I was invited to be a panellist at this year’s FIfFKon in Berlin, Germany. While I said hi to the people at All Systems Go!, my main objective in Berlin was to attend the annual conference of the FIfF, the association for people in computing caring about peace and social responsibility.
The most interesting talk for me was held by Rainer Mühlhoff on the incapacitation if the user. The claim, very broadly speaking, is that providing a usable interface prevents your users from learning how to operate the machine properly. Or in other words: Making an interface for dumb people will attract dumb people and not make them smarter. Of course, he was more elaborate than that.
He presented Android P which nudges the user into a certain behaviour. In Android, you get to see for how long you have used an app and encourages you to stop. Likewise, Google nudges you into providing your phone number for account recovery. The design of that dialogue makes it hard to hit the button to proceed without providing the number. Those nudges do not prevent a choice to be made, they just make it more likely that the user makes one particular choice. The techniques are borrowed from public policy making and commercial settings. So the users are being an instrument themselves rather than a sovereign entity.
Half way through his talk he made a bit of a switch to “sealed interfaces” and presented the user interface of a vacuum cleaner. In the beginning, the nozzle had a “bristly” or “flat” setting, depending on whether you wanted to use it on a carpet or a flat surface. Nowadays, the pictogram does not show the nozzle any more, but rather the surface you want to operate on. Similarly, microwave ovens do not show the two levers for wattage and time any more, but rather full recipes like pizza, curry, or fish.
The user is prevented from understanding the device in its mechanical details and use it as an instrument based on what it does. Instead the interaction is centred on the end purpose rather than using the device as a tool to achieve this end. The commercialisation of products numbs people down in their thinking. We are going from “Don’t make me think” to “Can you do the thinking for me” as, he said, we can see with the newer Android interfaces which tries to know already what you intend to do.

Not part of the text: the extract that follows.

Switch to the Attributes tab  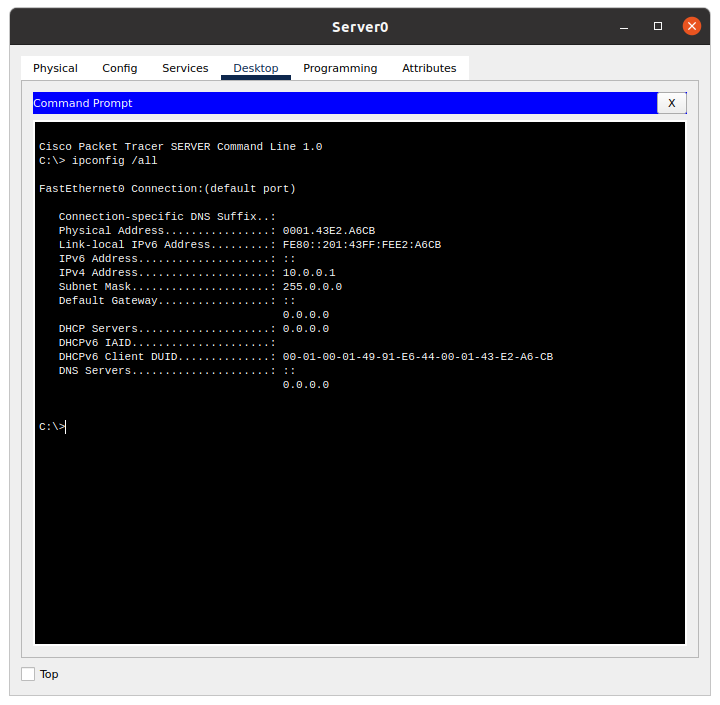[x=429, y=68]
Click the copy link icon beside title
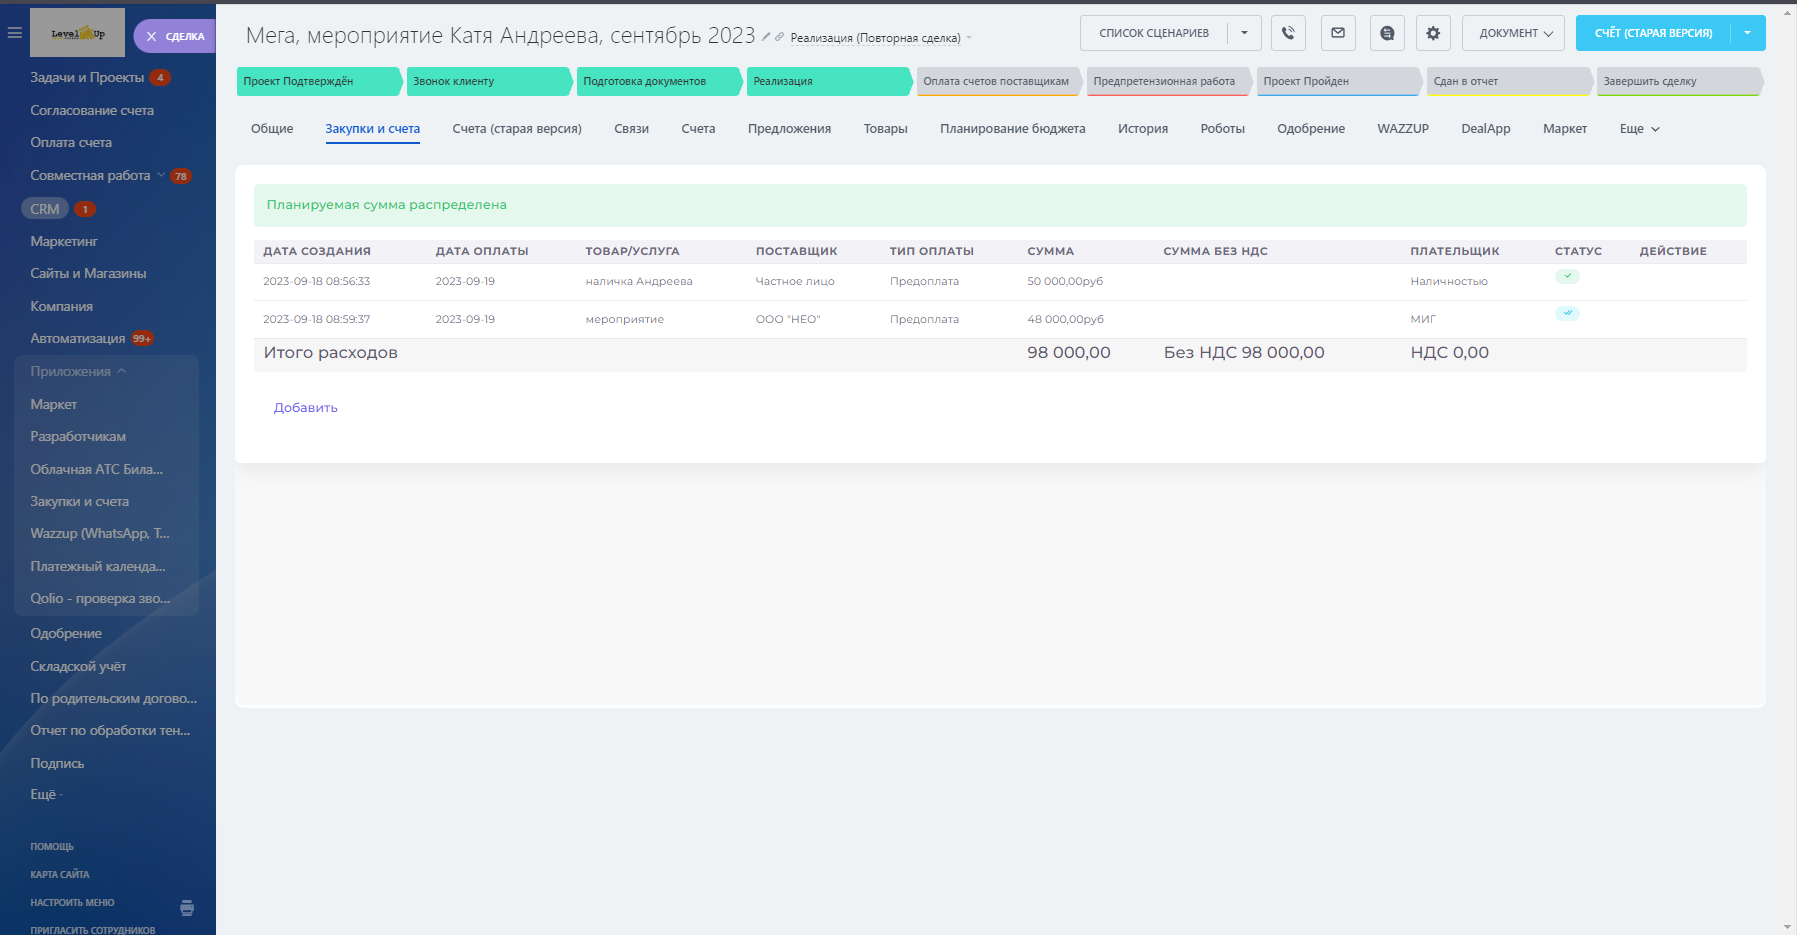1797x935 pixels. (779, 37)
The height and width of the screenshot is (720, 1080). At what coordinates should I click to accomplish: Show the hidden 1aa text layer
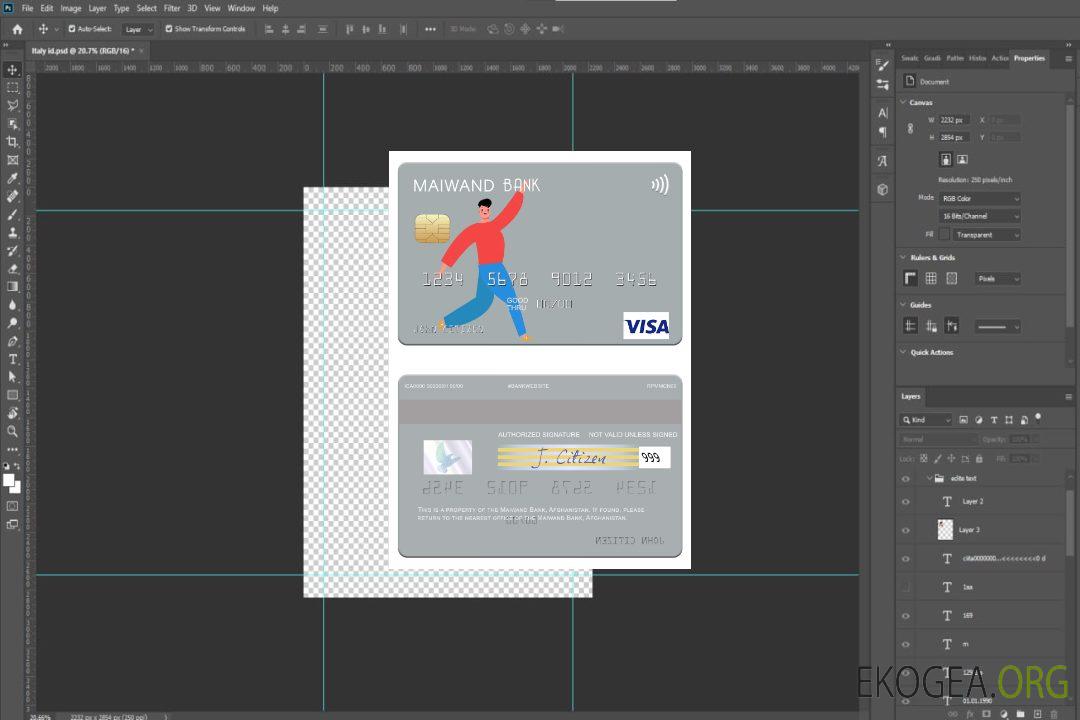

Eventually, you adapt the technology to the human rather than adapting the human to the technology. And while this is correct, he says, and it has gotten us very far, it is wrong from a social theory point of view. Mainly because it suggests that it’s a one-way process whereas it really is an interdependency. Because the interaction with technology forms habits and coins how the user experiences the machine. Imagine, he said, to get a 2018 smartphone in 1995. Back in the day, you probably could not have made sense out of it. The industrial user experience design is a product of numbing users down.
A highly interesting talk that got me thinking a little whether we ought to teach the user the inner workings of software systems.
The panel I was invited for had the topic “More privacy for smart phones – will the GDPR get us a new break through?” and we were discussing with a corporate representative and other people working in data protection. I was there in my capacity as a Free Software representative and as someone who was working on privacy enhancing technologies. I used my opportunities to praise Free Software and claim that many problems we were discussion would not exist if we consequently used Free Software. The audience was quite engaged and asked a lot of questions. Including the ever popular point of *having* to use WhatsApp, Signal, or any of those proprietary products, because of the network effect and they demanded more regulation. I cautioned that call for various reasons and mentioned that the freedom to choose the software to run has not yet fully been exploited. Afterwards, some projects presented themselves. It was an interesting mix of academic and actual project work. The list is on the conference page.